Mais là où ça devient amusant, c'est lorsqu'on le prend comme point de comparaison avec les suivants.
2. Angela
Angela vient d'un pays où la scène dite "alternative" est très vivante.
Ces fameux styles "dark" ou "gothiques", que vous percevriez sans doute comme le summum de la marginalité en France, représentent des sous-cultures stylistiques, musicales et culturelles de proportions non-négligeables.
Le métal et ses nombreux sous genres musicaux y sont une véritable institution. La techno et toutes ses variantes aussi.
Angela définit son style vestimentaire comme "une version plus atténuée" de ces fameux styles des scènes alternatives.
C'est une personnalité un peu à part. Alors qu'elle a fait des études de sciences, elle a choisi d'être écrivain et artiste.
Elle a un sens critique acéré, remet constamment en question à peu près tout ce qu'il est possible de remettre en question, y compris les conventions sociales.
Cela se reflète sur ses goûts vestimentaires chez les hommes.
Bien qu'elle dise ouvertement ne pas y accorder une grande importance, je l'ai tout de même déjà entendue dire :
"Non mais bon, si un mec a un style normal, banal, y'a 90% de chances que ce soit un mec normal, banal."
Ce que j'en ai compris, contrairement à d'autres, ce n'est pas tant qu'elle s'intéresse à comment le vêtement "met en valeur" son porteur, qu'à comment il laisse percevoir d'autres choses sur lui.
En l'occurrence, c'est quelqu'un qui accorde une grande importance à l'originalité.
Pour certaines personnes, là où des vêtements bien identifiés et codifiés rassurent, valorisent, vous désignent comme appartenant au même cercle, pour d'autres, ce qui compte le plus, c'est que vous sortiez du lot.

★ ★ ★ ★ ★ ★ ★

Pouvez-vous recopier la page en entier, mot pour mot ? Les entrées n'ont aucun rôle à jouer ici.

★ ★ ★ ★ ★ ★ ★

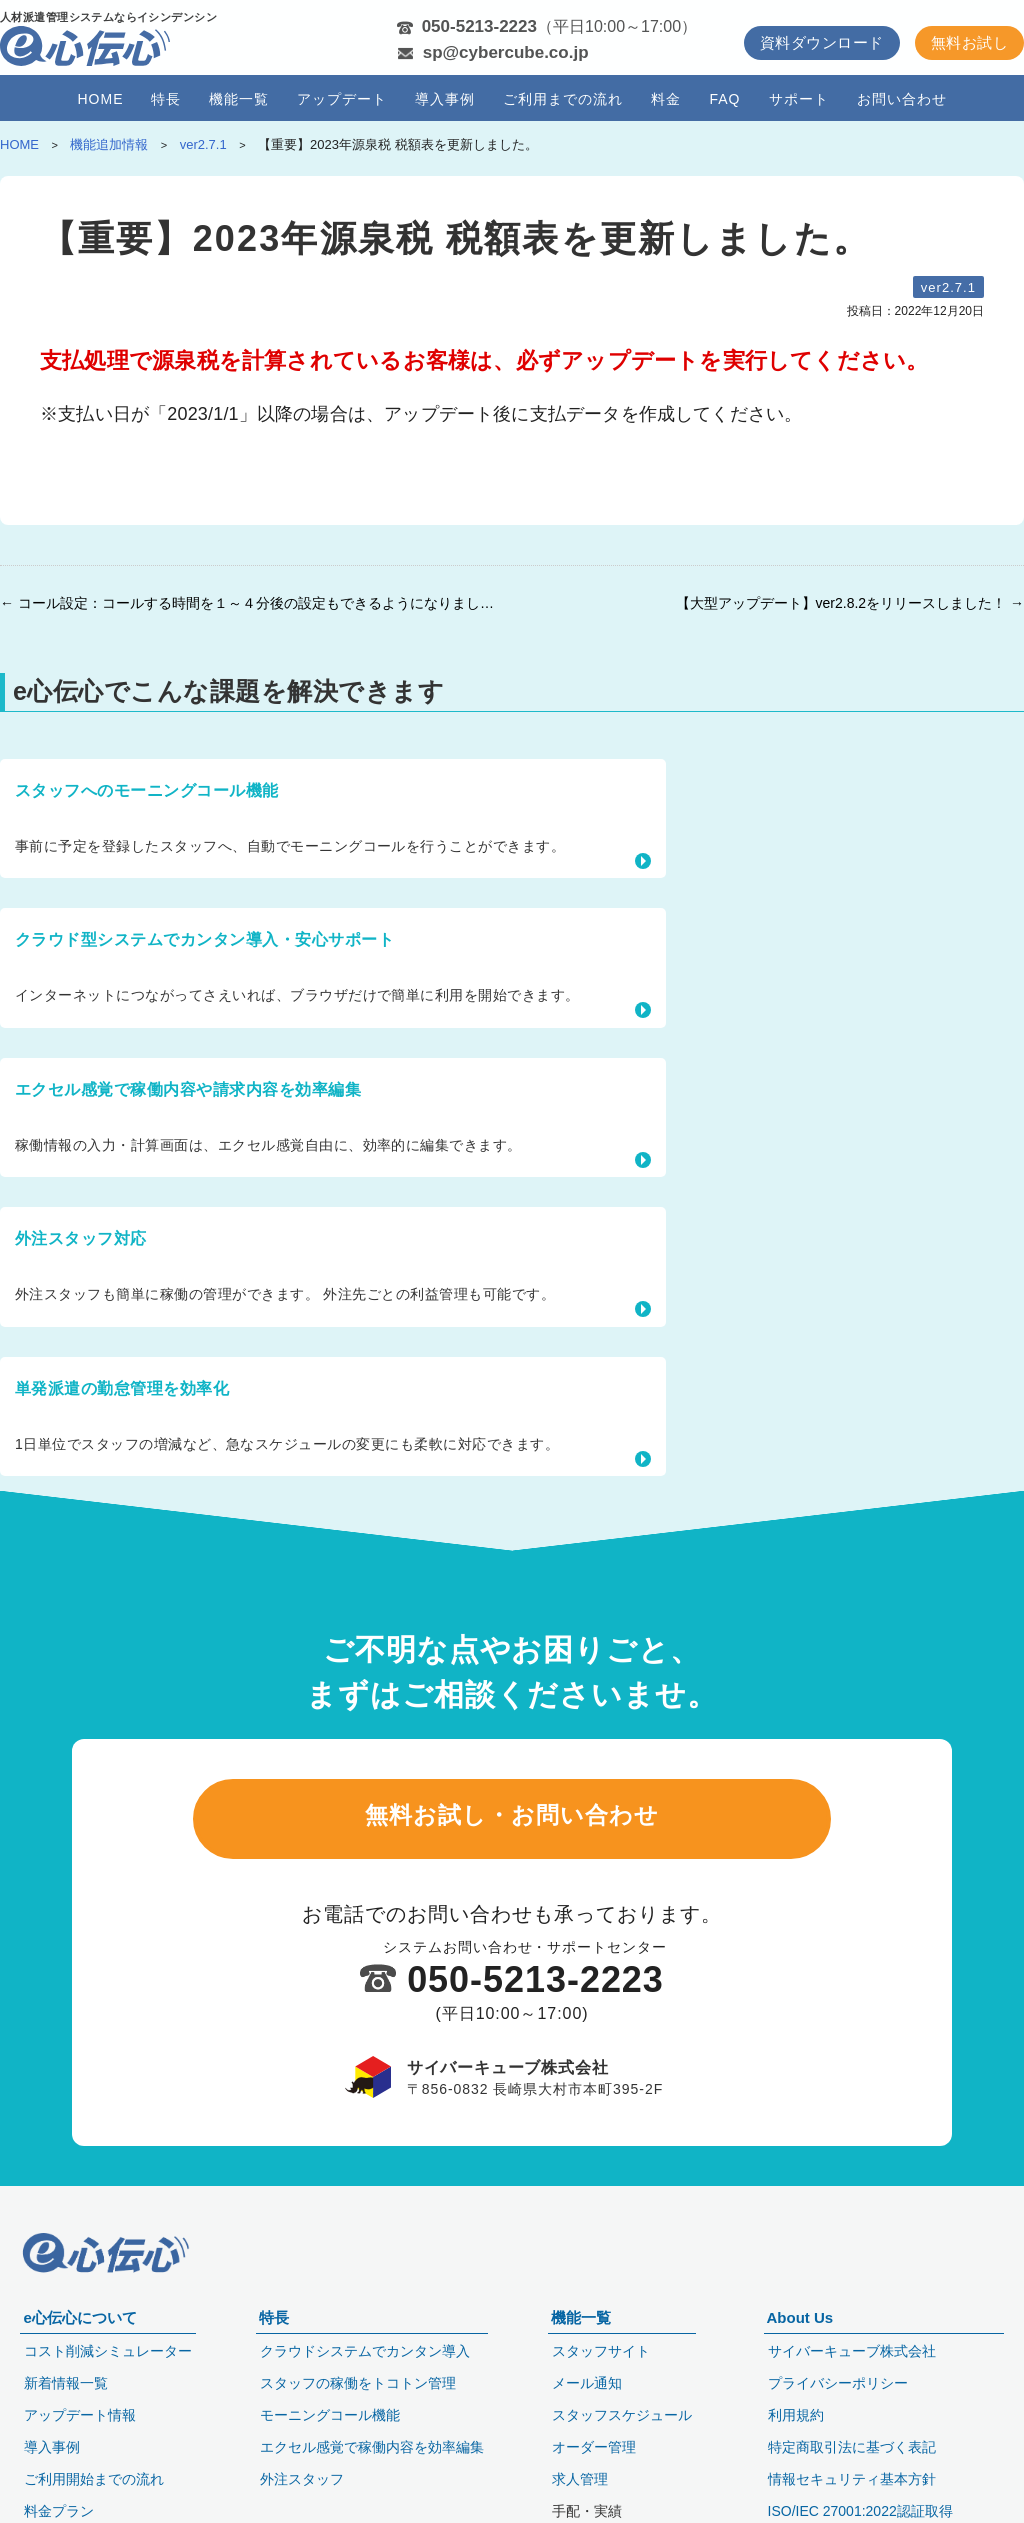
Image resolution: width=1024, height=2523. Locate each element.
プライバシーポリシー (838, 2330)
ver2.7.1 (948, 287)
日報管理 (580, 2490)
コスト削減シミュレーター (108, 2298)
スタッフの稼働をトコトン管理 (358, 2330)
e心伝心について (79, 2264)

★ ★ ★ ★ ★ ★ ★

**Réponse complète:**
Mais là où ça devient amusant, c'est lorsqu'on le prend comme point de comparaison avec les suivants.
2. Angela
Angela vient d'un pays où la scène dite "alternative" est très vivante.
Ces fameux styles "dark" ou "gothiques", que vous percevriez sans doute comme le summum de la marginalité en France, représentent des sous-cultures stylistiques, musicales et culturelles de proportions non-négligeables.
Le métal et ses nombreux sous genres musicaux y sont une véritable institution. La techno et toutes ses variantes aussi.
Angela définit son style vestimentaire comme "une version plus atténuée" de ces fameux styles des scènes alternatives.
C'est une personnalité un peu à part. Alors qu'elle a fait des études de sciences, elle a choisi d'être écrivain et artiste.
Elle a un sens critique acéré, remet constamment en question à peu près tout ce qu'il est possible de remettre en question, y compris les conventions sociales.
Cela se reflète sur ses goûts vestimentaires chez les hommes.
Bien qu'elle dise ouvertement ne pas y accorder une grande importance, je l'ai tout de même déjà entendue dire :
"Non mais bon, si un mec a un style normal, banal, y'a 90% de chances que ce soit un mec normal, banal."
Ce que j'en ai compris, contrairement à d'autres, ce n'est pas tant qu'elle s'intéresse à comment le vêtement "met en valeur" son porteur, qu'à comment il laisse percevoir d'autres choses sur lui.
En l'occurrence, c'est quelqu'un qui accorde une grande importance à l'originalité.
Pour certaines personnes, là où des vêtements bien identifiés et codifiés rassurent, valorisent, vous désignent comme appartenant au même cercle, pour d'autres, ce qui compte le plus, c'est que vous sortiez du lot.